Requirement:
Copy the material below word for word, from its first line through the line containing "pyautogui.click(x=75, y=308)", with both ends included. Leave the pictures out of your copy.

Listing:

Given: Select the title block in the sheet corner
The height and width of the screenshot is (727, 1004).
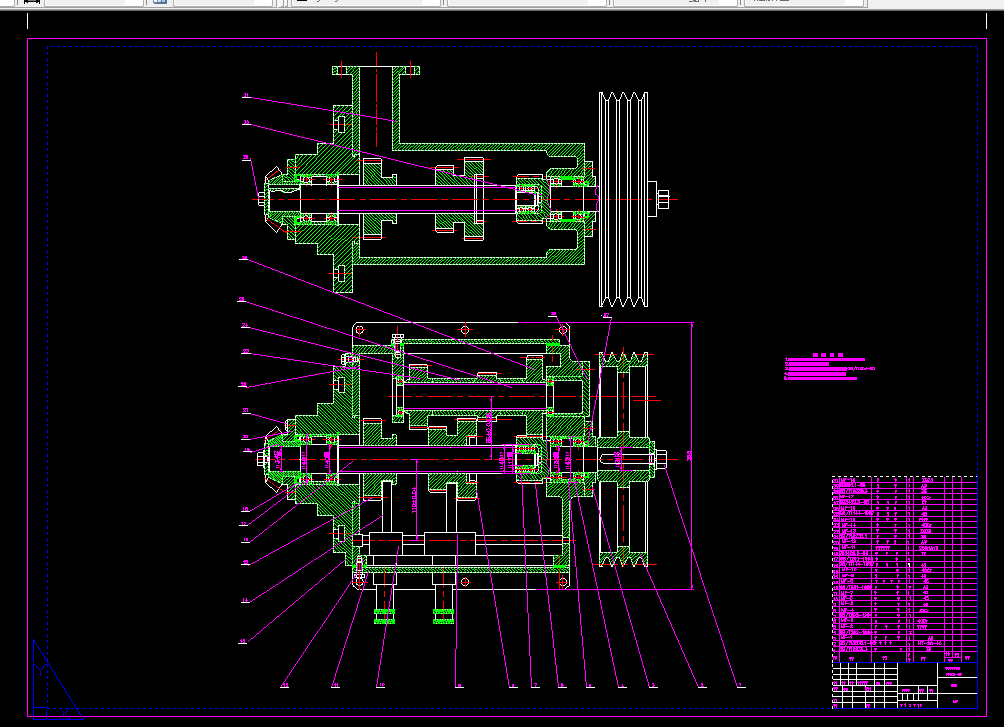Looking at the screenshot, I should (x=904, y=685).
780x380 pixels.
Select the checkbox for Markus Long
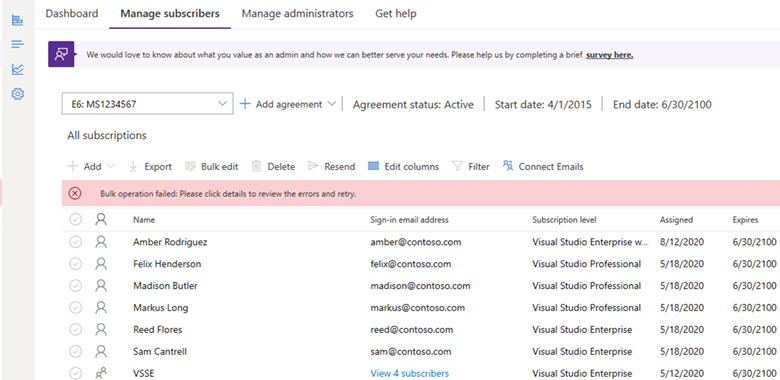pyautogui.click(x=75, y=308)
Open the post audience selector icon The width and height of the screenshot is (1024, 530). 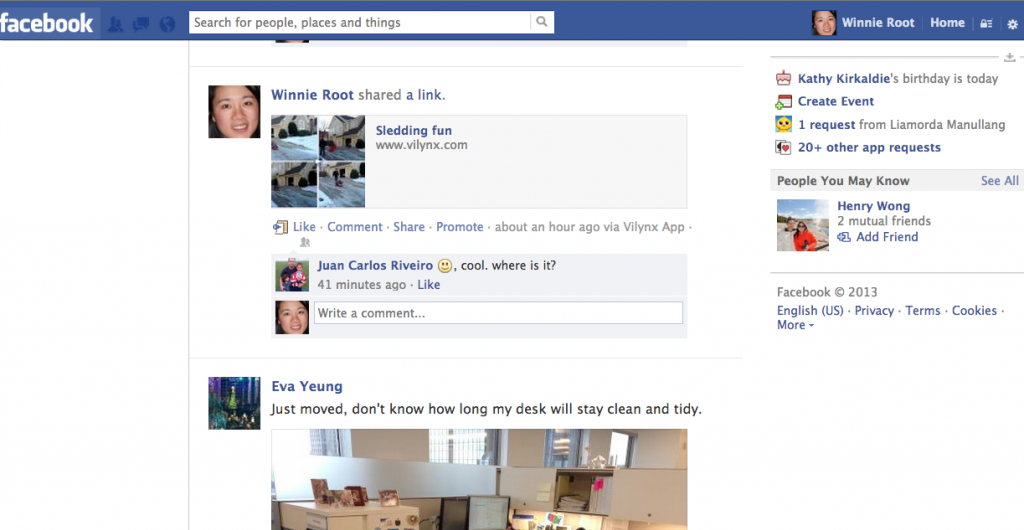[304, 242]
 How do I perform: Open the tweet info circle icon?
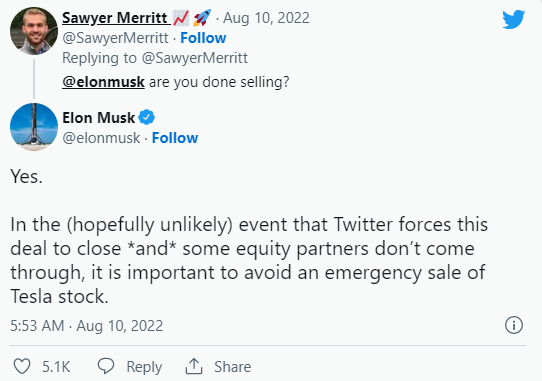click(514, 325)
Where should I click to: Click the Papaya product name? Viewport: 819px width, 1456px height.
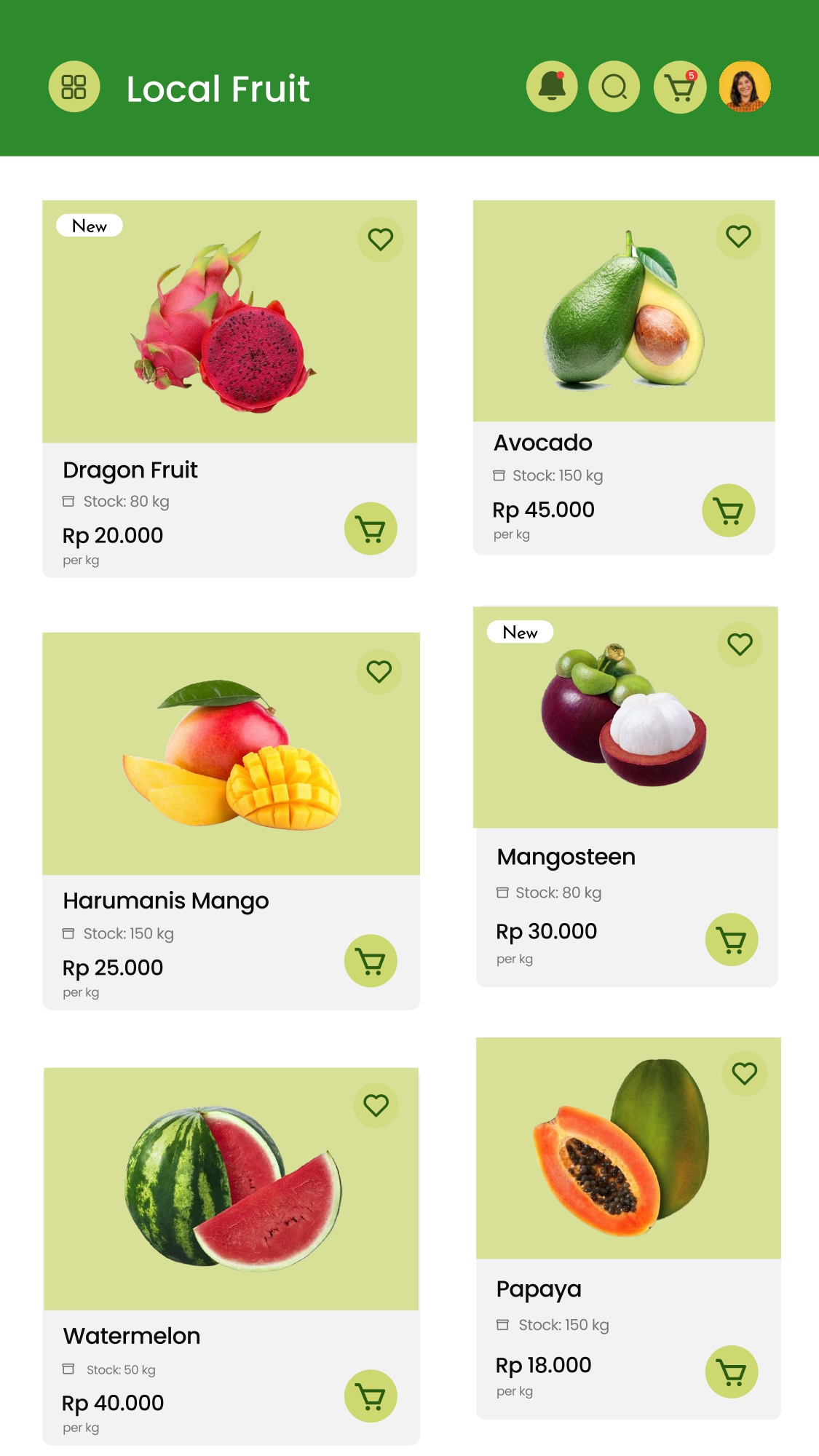tap(539, 1289)
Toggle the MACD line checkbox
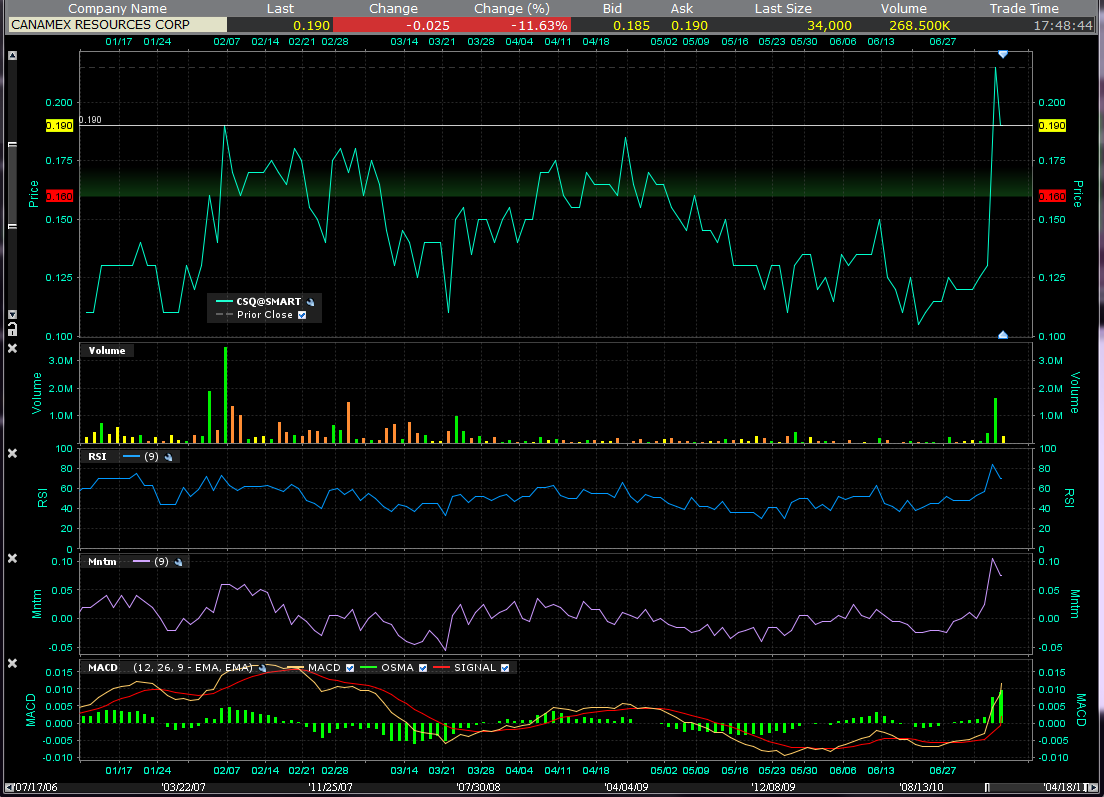The image size is (1104, 797). point(350,668)
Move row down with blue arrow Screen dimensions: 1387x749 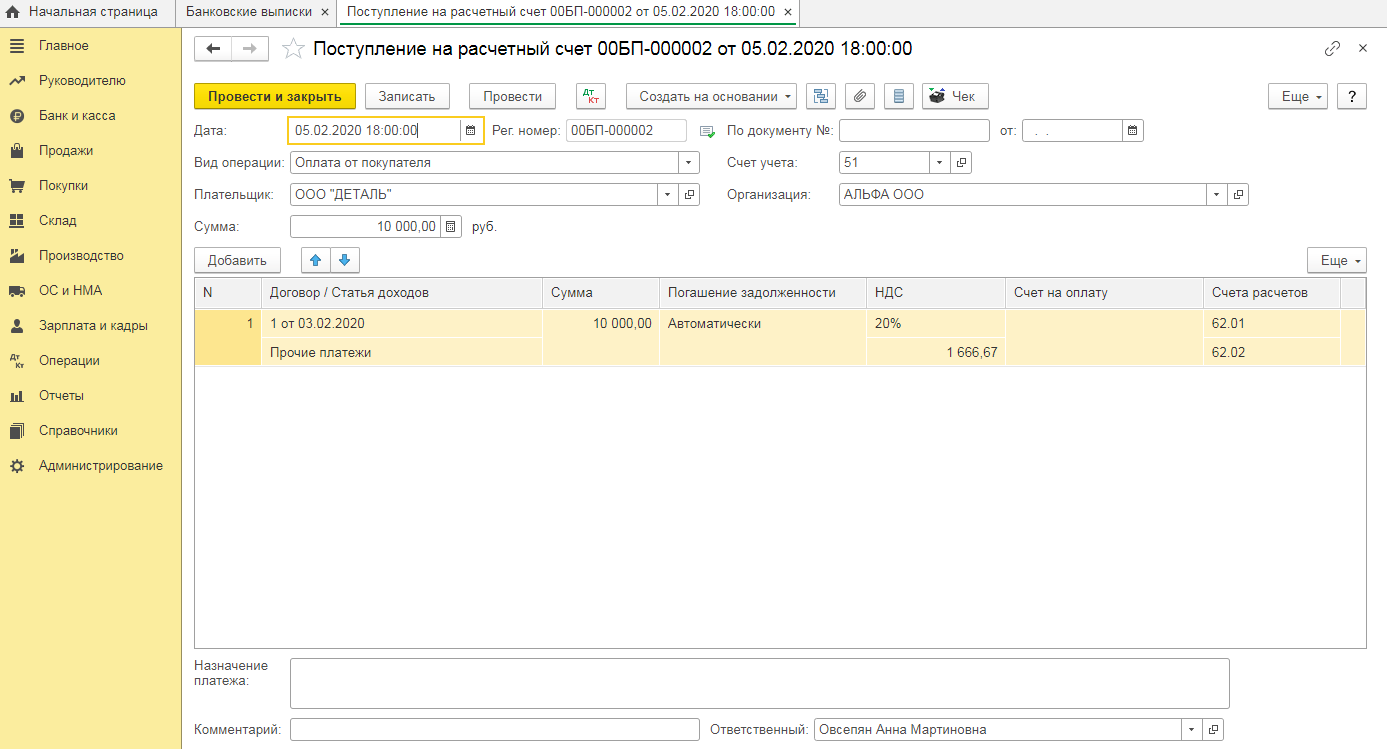tap(344, 260)
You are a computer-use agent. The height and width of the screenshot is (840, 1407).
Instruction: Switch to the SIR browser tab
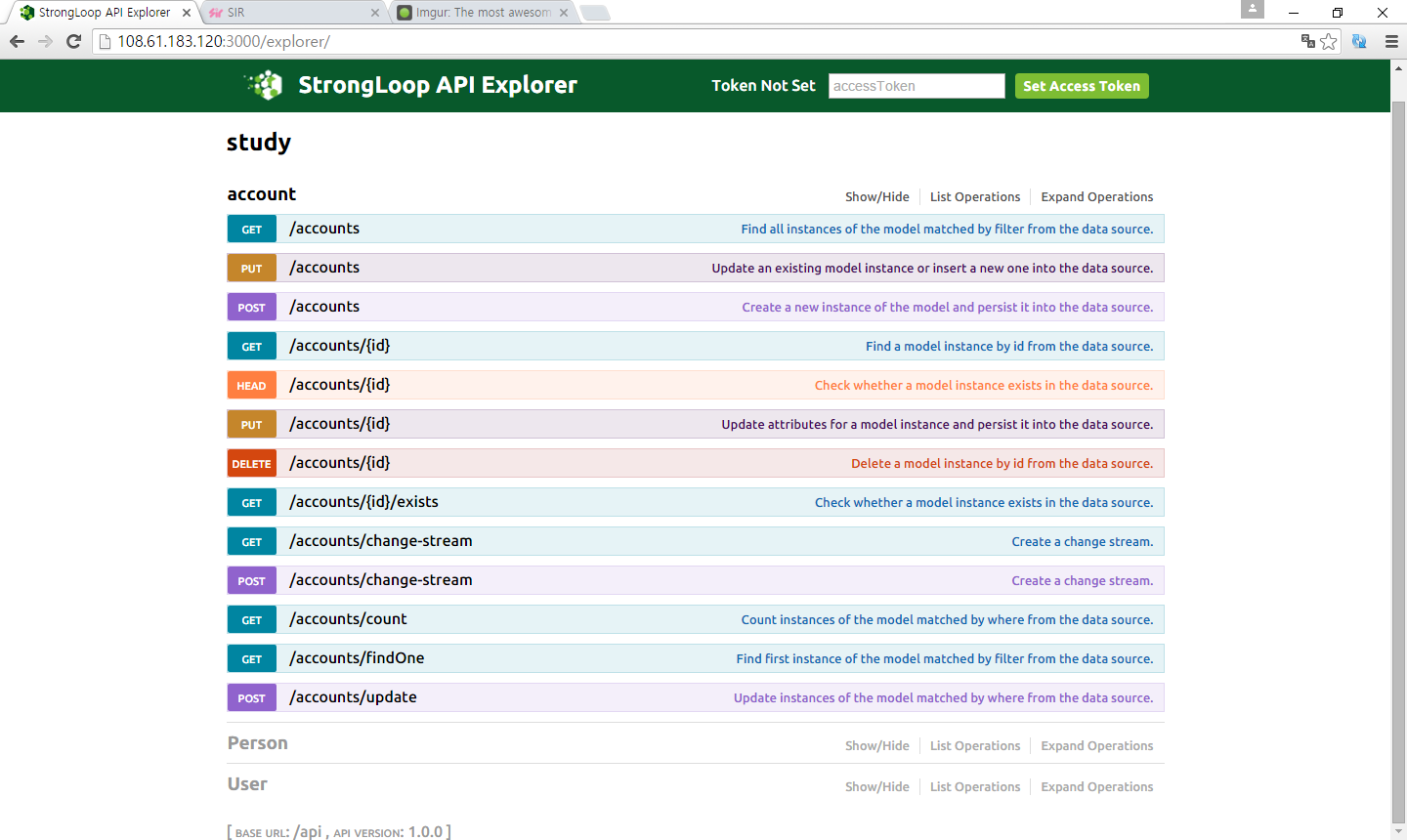click(293, 13)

Result for this task:
Given: Select the title block in the sheet corner
The height and width of the screenshot is (727, 1004).
Looking at the screenshot, I should (x=904, y=685).
780x380 pixels.
Select the checkbox for Markus Long
pyautogui.click(x=75, y=308)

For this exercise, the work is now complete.